◆ What this task involves:
Which lines of the data hold the word "width"? Copy all of them.

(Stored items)
BEGIN

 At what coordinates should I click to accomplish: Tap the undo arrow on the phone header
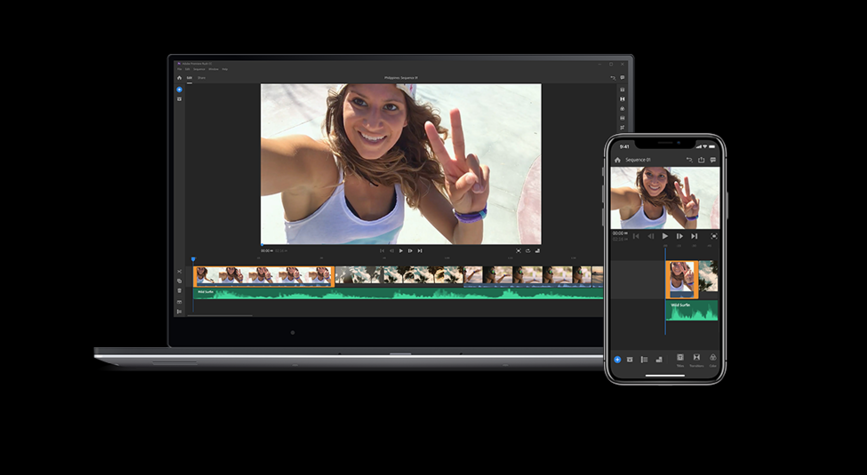point(689,160)
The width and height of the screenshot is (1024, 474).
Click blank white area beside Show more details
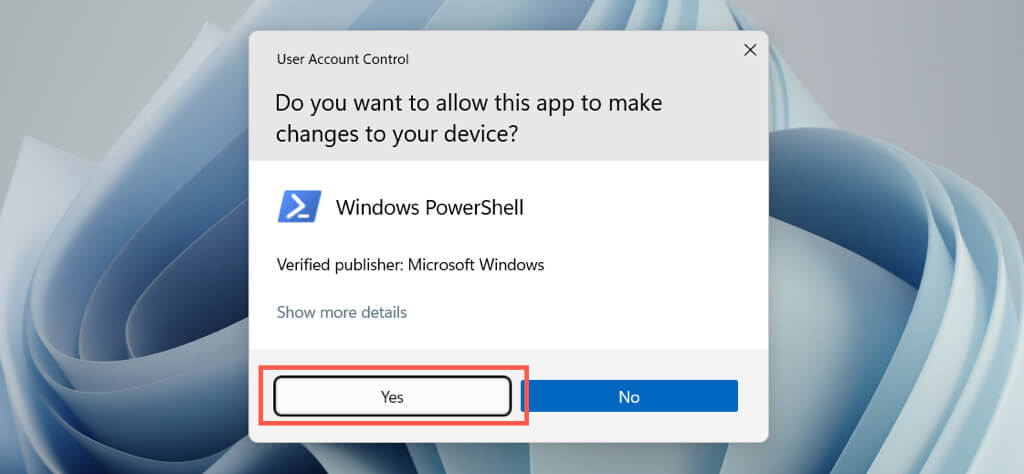600,312
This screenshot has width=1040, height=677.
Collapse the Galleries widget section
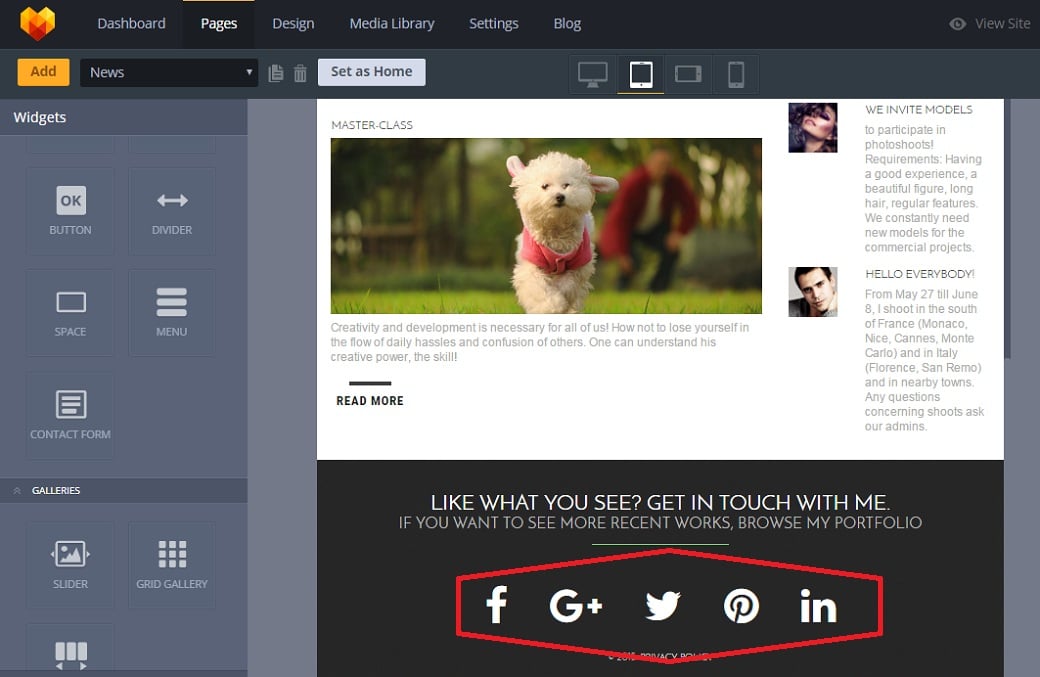pyautogui.click(x=17, y=491)

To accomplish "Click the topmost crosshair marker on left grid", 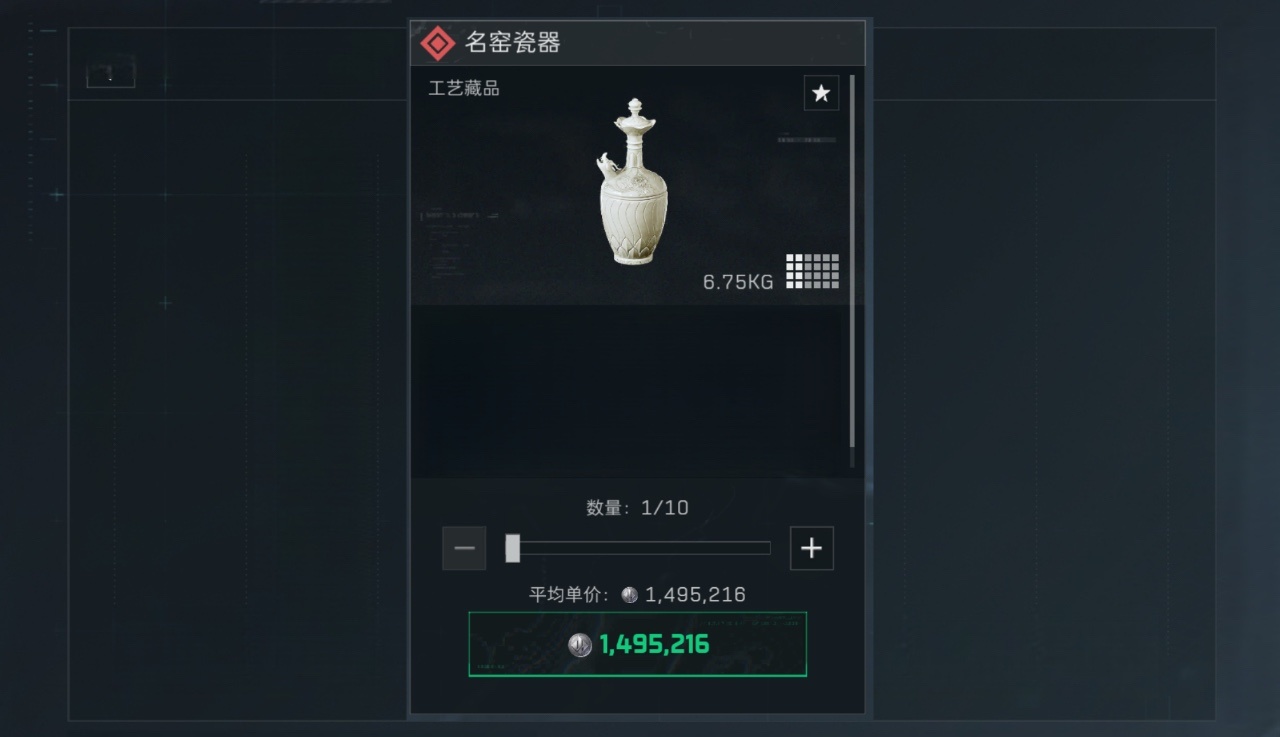I will point(165,84).
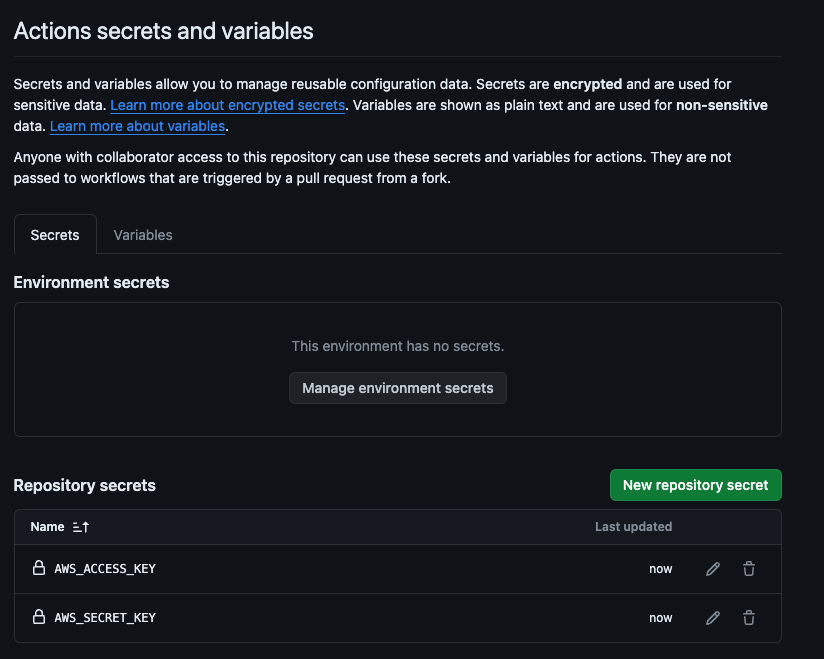Screen dimensions: 824x659
Task: Click the lock icon beside AWS_SECRET_KEY
Action: click(38, 617)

END

◆ Response area:
The width and height of the screenshot is (1024, 474).
This screenshot has width=1040, height=677.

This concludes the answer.